Bentnose scowled, puffing his chest too. “No! We dig smarter! Make traps! Brown is better!”
Nyssarra raised one hand, and they both immediately fell silent.
“They are not gone,” she said quietly. “The constructs. The tunnels. Whatever commands them still sleeps beneath your land. You need unity. Not banners.”
Grubfoot nodded solemnly. “She speak with mountain voice.”
Wartface scratched his head, looking sheepish. “So… what color we use now?”
Nyssarra sighed, a small smile playing at her lips.
“Try crystal.”
They blinked. And, for once, didn’t argue.
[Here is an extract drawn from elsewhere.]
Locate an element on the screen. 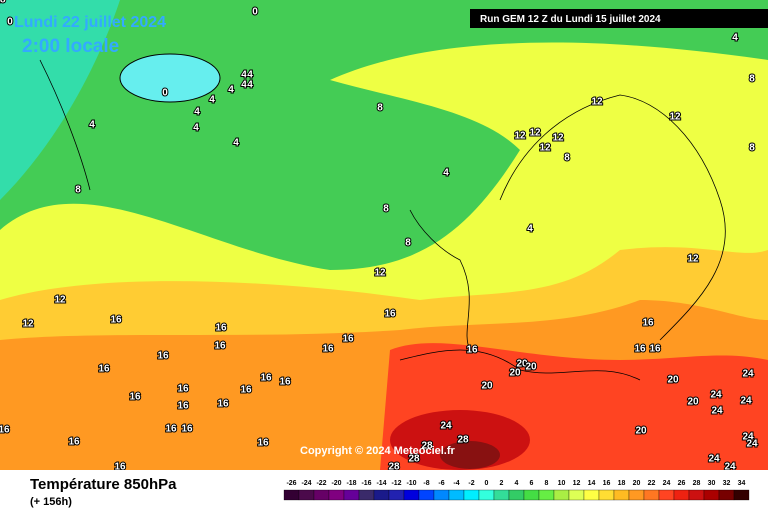 Image resolution: width=768 pixels, height=517 pixels. copyright: Copyright © 2024 Meteociel.fr is located at coordinates (378, 451).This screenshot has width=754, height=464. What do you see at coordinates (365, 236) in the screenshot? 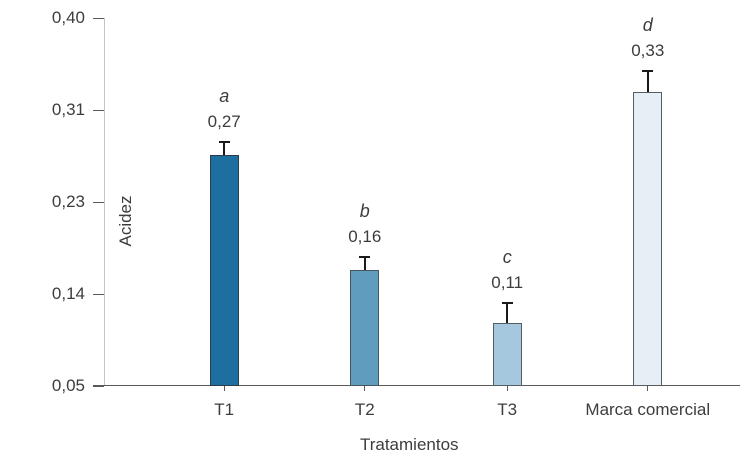
I see `bar-value-label: 0,16` at bounding box center [365, 236].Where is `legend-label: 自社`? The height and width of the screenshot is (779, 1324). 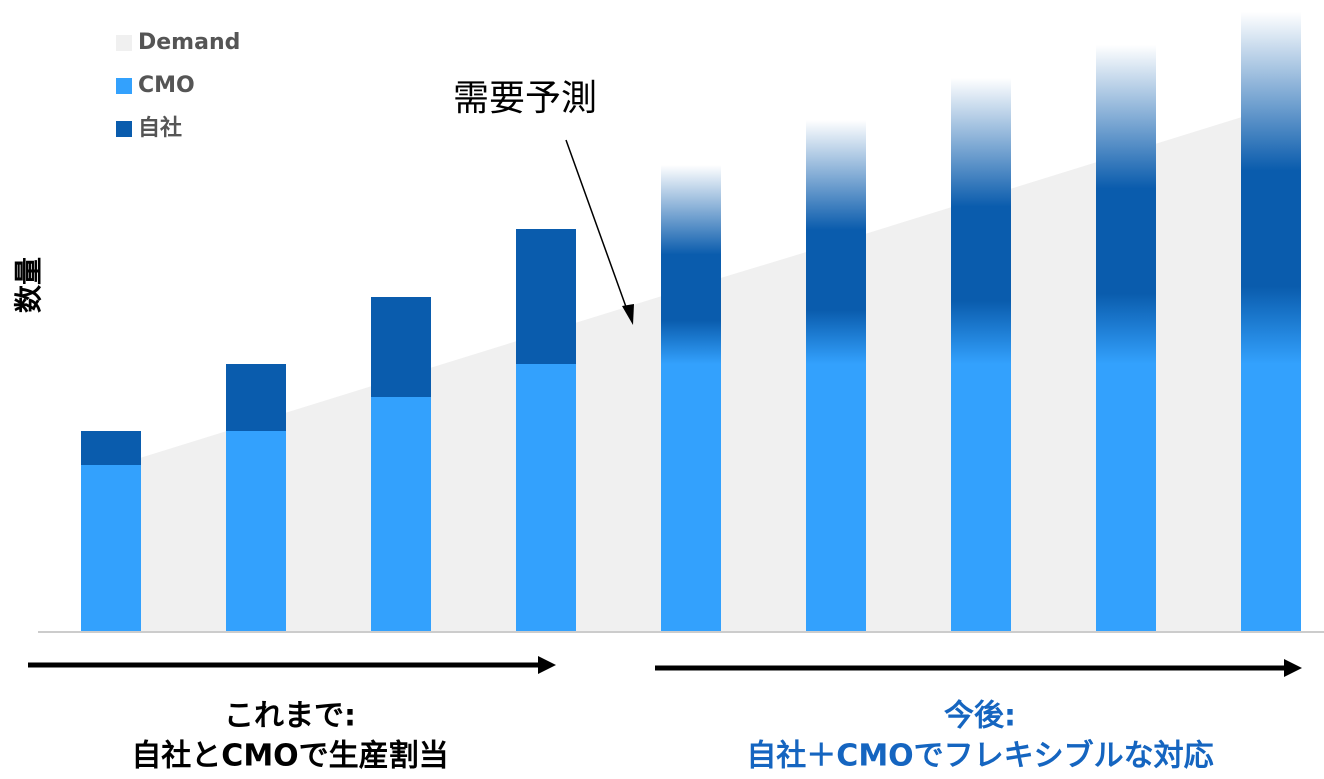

As the stars rose above Goblin Village, Nyssarra sat at the edge of the firelight, sharpening her blade. Around her, goblins debated fiercely whether to invent “goblin night vision” (a curious mixture of eye paint and darkness shouting). She listened with a bemused smile.
Grubfoot joined her, his staff clinking softly with bone charms.
“You saw the rune,” he said quietly.
“Yes.”
“You touched it.”
“I had to.”
He nodded, grave. “Then you carry the mark. Something stirs under the earth, half-elf. Something that remembers metal and war and gods no one prays to anymore.”
Nyssarra looked at the quiet night.
“I’ve walked in fire and frost,” she said softly. “Let it come.”